Regents’ professorships are awarded to system faculty whose scholarship or creative activity is recognized both nationally and internationally as innovative and pacesetting.
Bollag, a cell physiologist and skin researcher who joined MCG in 1993, studies the mechanisms by which hormones, growth factors, cytokines and other signaling molecules instruct cells to respond appropriately to perform their basic functions. Nearly 20 years ago, she was among the first to report in The Journal of Investigative Dermatology that glycerin, a natural alcohol and water attractor known to help the skin look better, also safely helped it function better by helping skin cells mature properly. Her work has helped delineate glycerin’s conversion to the lipid, or fat, phosphatidylglycerol, which ultimately regulates the function of keratinocytes, our major skin cell type, and suppresses inflammation in the skin.
Bollag’s work is supported by a US Department of Veterans Affairs Research Career Scientist Award, given to established, non-clinician independent investigators with demonstrated research support.
She is the principal investigator on a $1.2 million Veterans Affairs Merit Award aimed at defining the role of lipid signaling systems in corneal wound healing; and a co-principal investigator on a National Institutes of Health RO1 grant investigating how phosphatidylglycerol may be a new therapy for corneal injuries.
She also is co-principal investigator on a NIH T35 grant called the “Program for Aging Research in the Summer or PARIS,” which aims to encourage more medical students to consider a career in aging research and clinical care by spending the summer between their first and second years of medical school living on campus and learning with researchers at the Medical College of Georgia.
Since 2015, Bollag has published 42 original manuscripts and 14 book chapters or reviews. Over her career, she has served as a full-time or ad hoc reviewer on over 50 study sections and review groups for the NIH, VA, American Heart Association and other funding organizations.
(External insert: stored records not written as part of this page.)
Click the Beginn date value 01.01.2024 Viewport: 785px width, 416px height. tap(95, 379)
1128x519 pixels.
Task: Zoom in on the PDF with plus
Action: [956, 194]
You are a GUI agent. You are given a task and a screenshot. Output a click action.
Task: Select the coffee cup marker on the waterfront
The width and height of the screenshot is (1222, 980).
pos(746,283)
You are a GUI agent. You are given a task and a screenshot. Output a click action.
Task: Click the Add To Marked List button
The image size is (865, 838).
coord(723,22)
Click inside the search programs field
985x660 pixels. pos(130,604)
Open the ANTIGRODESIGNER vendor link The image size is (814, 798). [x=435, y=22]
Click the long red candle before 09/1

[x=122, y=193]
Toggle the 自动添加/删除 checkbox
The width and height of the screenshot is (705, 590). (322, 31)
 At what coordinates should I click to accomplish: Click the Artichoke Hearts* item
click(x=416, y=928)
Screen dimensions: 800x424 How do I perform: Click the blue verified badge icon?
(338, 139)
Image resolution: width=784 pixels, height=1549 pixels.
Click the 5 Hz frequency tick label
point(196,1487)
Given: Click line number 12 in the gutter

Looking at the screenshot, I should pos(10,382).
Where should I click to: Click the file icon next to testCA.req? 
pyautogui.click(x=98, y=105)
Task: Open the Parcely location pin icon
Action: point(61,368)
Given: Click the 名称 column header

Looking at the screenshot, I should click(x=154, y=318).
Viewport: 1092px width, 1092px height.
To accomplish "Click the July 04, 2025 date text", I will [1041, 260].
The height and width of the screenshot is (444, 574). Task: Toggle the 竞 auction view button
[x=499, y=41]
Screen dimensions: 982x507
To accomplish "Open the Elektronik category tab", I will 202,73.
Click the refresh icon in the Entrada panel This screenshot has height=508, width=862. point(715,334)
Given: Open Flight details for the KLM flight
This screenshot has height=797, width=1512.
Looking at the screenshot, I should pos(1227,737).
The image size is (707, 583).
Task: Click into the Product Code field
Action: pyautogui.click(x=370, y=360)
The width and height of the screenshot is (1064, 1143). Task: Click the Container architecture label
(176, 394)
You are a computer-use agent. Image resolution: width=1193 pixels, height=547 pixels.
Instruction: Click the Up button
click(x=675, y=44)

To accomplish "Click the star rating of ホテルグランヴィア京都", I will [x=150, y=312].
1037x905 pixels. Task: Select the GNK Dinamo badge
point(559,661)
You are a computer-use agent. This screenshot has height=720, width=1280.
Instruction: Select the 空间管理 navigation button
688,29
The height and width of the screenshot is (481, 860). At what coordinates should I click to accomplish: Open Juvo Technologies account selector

She has mentored dozens of undergraduate and graduate medical students, served as co-director or director of 30 different courses and currently serves as the director of the Augusta University Office of Postdoctoral Affairs and the research director of the university’s Adrenal Center, a collaborative clinical and research effort by several departments which provides comprehensive and timely care to patients with diseases of the adrenal gland.
An honored educator, she received MCG’s Exemplary Teaching Award, given by the medical school’s Office for Faculty & Continuous Professional Development to faculty based on quantity of teaching and student evaluations, in 2016, 2017, 2018 and 2021. She also received The Graduate School at AU’s Outstanding Faculty Award earlier this year. A former president and senator on the medical school’s Faculty Senate who has dedicated herself to institutional service, she received the medical school’s Institutional Service Award in 2018.
“Dr. Bollag is an outstanding faculty member who excels as a scientist, educator, mentor and institutional citizen,” Dr. David Mattson, chair of the MCG Department of Physiology wrote in nominating Bollag. “She is an individual who I seek out when I am in need of help or advice. It is apparent that she is a true academic scientist who values her role as an institutional leader.”
Bollag earned her bachelor’s degree in biochemistry from Pennsylvania State University and her PhD in cellular and molecular physiology from Yale University.